▶ **Questions to answer**
**1.** Retype the stretch of the needle exchange discussion from "Are harm reduction" through "willing to listen.".
**2.** Answer these questions from the needle exchange discussion:
(a) What harm reduction strategy does it give as an example?
(b) What kind of places does it say employers tend to like?
(c) How many needle exchange locations does it say Wake Co NC has?

Are harm reduction strategies such as a robust, medically administered needle exchange, effective at reducing the spread of blood borne pathogens? If you can prove otherwise, I am willing to listen.
Employers tend to like places with robust, successful health care systems, we can empirically look at counties without such if you wish
Again, where have I suggested they don't manage outbreaks? That's not the argument I am making. Even Wake Co NC with a population of +1 million and growing has 1 needle exchange location. I think we are closer aligned in our opinions on this specific part of the conversation. The major difference between Wake Co is that they are not forced by default to carry the load of the entire central region of the state (which appears Htgn/Cabell is being forced to do)
IMO, this is exactly why communities that lack strong employers/economies (and need to attract them...aka Htgn) or communities with strong employers/economies (and dont want to lose them) really don't want "empirical data" showing migratory patterns of junkies coming in.

▶ **Stored data entries**
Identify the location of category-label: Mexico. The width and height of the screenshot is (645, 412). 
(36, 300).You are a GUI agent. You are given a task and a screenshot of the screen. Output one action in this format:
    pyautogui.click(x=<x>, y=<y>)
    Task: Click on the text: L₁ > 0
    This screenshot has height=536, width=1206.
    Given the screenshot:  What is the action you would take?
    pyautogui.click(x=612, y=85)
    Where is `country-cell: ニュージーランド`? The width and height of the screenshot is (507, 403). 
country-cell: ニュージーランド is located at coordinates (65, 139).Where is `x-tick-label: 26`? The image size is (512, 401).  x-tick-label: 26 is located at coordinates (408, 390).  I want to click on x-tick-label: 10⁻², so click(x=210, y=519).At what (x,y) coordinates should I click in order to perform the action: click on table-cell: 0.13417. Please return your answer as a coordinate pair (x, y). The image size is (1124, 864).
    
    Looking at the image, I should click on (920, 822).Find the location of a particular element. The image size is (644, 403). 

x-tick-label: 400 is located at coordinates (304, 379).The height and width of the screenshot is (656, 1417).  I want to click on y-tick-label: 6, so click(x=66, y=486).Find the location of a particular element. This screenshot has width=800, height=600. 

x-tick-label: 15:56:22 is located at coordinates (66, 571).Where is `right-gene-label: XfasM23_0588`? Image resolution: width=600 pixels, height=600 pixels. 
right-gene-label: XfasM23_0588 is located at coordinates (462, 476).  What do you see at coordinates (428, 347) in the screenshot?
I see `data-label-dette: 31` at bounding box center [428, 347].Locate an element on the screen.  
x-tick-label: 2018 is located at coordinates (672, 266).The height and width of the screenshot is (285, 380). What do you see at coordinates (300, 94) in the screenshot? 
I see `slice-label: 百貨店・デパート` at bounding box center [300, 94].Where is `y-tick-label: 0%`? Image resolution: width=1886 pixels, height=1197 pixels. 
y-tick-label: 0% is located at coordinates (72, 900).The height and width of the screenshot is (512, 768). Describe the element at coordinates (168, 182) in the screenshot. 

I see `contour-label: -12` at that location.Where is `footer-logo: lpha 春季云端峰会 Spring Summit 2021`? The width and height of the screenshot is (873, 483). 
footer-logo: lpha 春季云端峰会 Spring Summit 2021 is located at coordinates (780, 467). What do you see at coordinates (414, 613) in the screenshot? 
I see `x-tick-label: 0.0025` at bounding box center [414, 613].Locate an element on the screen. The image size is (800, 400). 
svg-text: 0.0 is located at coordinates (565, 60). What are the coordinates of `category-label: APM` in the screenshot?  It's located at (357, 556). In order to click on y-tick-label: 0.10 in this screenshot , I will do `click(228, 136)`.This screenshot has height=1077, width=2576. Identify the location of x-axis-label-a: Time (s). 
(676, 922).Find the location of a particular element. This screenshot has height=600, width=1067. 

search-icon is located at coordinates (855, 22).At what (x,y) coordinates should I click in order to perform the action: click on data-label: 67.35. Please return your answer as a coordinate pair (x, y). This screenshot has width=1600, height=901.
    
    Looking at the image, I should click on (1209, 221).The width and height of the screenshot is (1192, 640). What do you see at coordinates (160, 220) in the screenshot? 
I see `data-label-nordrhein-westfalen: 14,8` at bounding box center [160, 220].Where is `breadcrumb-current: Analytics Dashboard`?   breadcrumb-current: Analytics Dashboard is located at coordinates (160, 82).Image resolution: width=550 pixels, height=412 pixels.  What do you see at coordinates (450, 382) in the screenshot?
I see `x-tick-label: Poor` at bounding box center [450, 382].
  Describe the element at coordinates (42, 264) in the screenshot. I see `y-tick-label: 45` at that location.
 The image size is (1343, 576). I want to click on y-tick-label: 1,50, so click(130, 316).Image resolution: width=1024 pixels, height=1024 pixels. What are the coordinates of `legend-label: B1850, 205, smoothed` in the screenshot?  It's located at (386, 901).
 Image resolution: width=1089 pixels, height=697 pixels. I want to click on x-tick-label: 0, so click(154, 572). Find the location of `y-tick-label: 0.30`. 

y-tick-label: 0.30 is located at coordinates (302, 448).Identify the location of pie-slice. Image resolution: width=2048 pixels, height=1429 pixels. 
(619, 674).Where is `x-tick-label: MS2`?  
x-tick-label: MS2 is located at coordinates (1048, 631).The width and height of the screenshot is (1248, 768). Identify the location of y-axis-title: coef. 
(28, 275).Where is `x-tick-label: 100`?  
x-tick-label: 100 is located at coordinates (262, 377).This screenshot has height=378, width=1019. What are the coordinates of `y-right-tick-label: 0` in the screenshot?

▶ **Answers to the exercises**
**1.**
Are harm reduction strategies such as a robust, medically administered needle exchange, effective at reducing the spread of blood borne pathogens? If you can prove otherwise, I am willing to listen.

**2.**
(a) A robust, medically administered needle exchange.
(b) Places with robust, successful health care systems.
(c) One.